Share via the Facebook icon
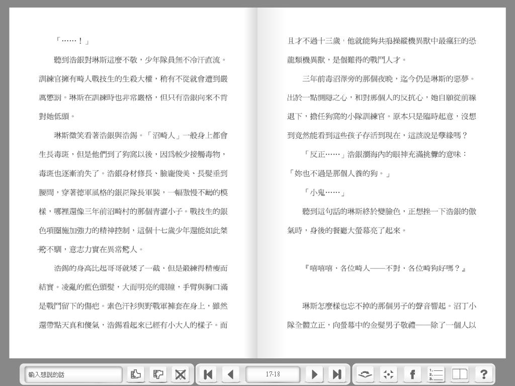This screenshot has width=515, height=386. [412, 374]
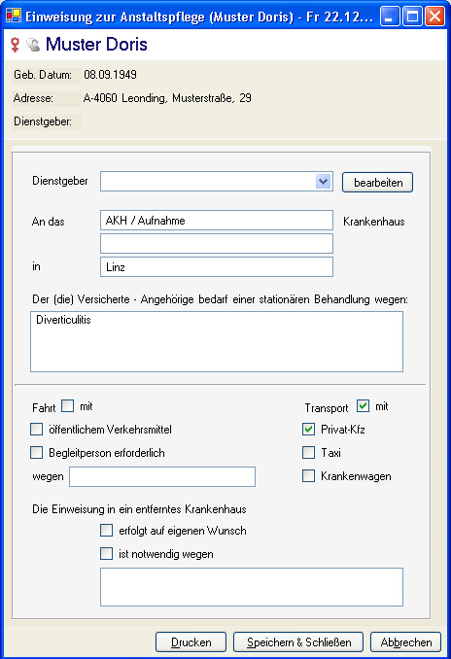Click the phone contact icon near Muster Doris
Image resolution: width=451 pixels, height=659 pixels.
[x=33, y=45]
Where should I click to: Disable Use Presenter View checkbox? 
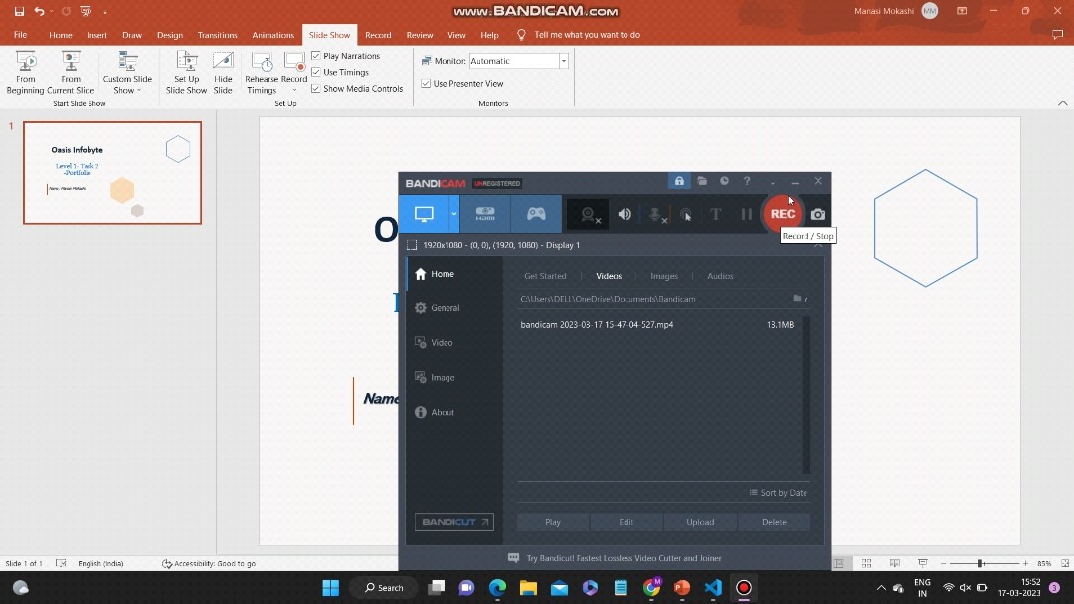coord(426,84)
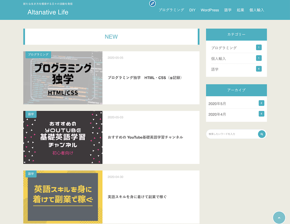Open the 個人輸入 category in sidebar
The height and width of the screenshot is (224, 290).
coord(218,59)
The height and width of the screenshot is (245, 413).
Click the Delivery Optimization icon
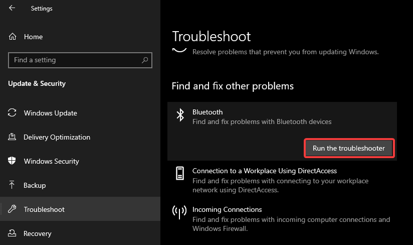(12, 137)
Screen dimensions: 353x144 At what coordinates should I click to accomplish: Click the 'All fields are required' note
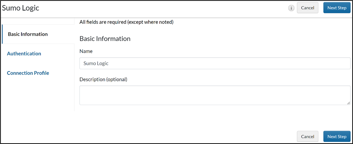(x=126, y=22)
···
▶ **PROBLEM DESCRIPTION**:
An exact reproduction of every record above is required, with no pictures included.

▶ **EXPECTED ANSWER**:
Share via the Facebook icon
This screenshot has width=515, height=386. [412, 374]
Click the phone contact icon near Muster Doris
Image resolution: width=451 pixels, height=659 pixels.
[x=33, y=45]
Where should I click to: Disable Use Presenter View checkbox? 
coord(426,84)
Open the 個人輸入 category in sidebar
The height and width of the screenshot is (224, 290).
coord(218,59)
The height and width of the screenshot is (245, 413).
Click the Delivery Optimization icon
(12, 137)
Screen dimensions: 353x144 At what coordinates should I click to accomplish: Click the 'All fields are required' note
(x=126, y=22)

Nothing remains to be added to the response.